● **Supplied data**
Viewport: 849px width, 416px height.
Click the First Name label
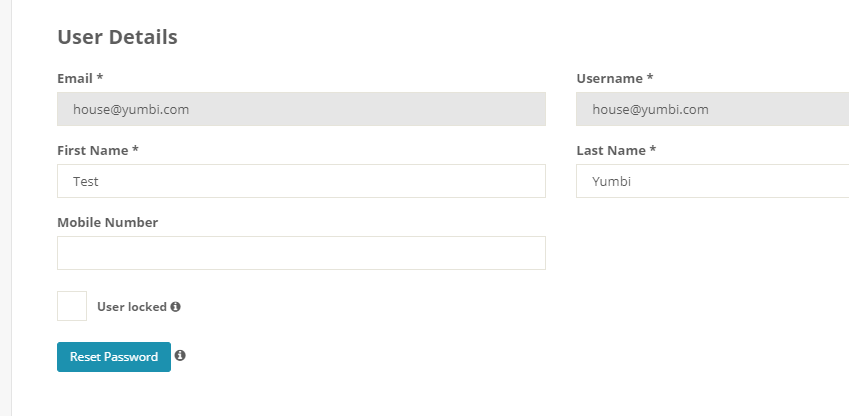(93, 150)
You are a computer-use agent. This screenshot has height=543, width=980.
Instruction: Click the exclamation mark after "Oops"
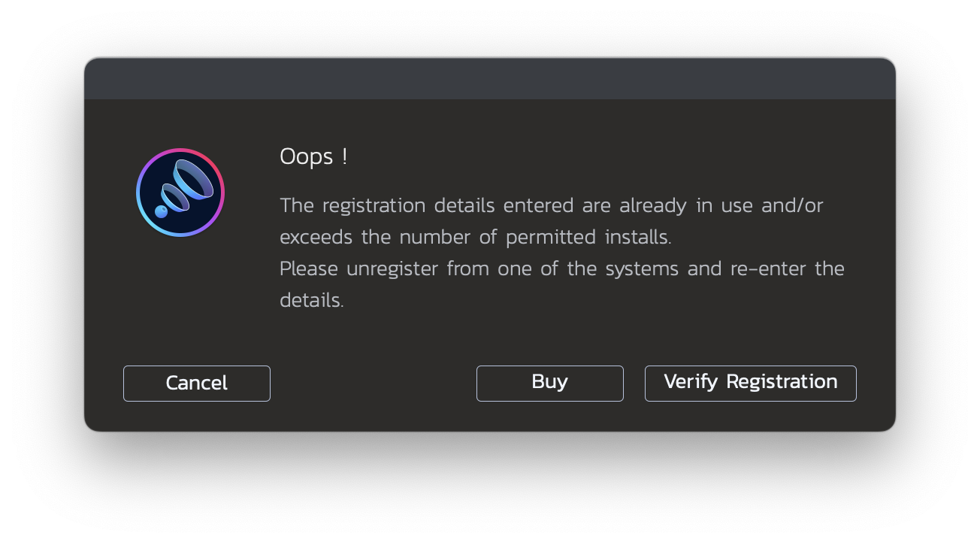pyautogui.click(x=344, y=156)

● **About this exercise**
Everything in the listing above is to be given again exactly, apart from the pictures.

● **Answer space**
Viewport: 849px width, 416px height.
Click the First Name label
(93, 150)
You are a computer-use agent. This screenshot has height=543, width=980.
Instruction: Click the exclamation mark after "Oops"
pyautogui.click(x=344, y=156)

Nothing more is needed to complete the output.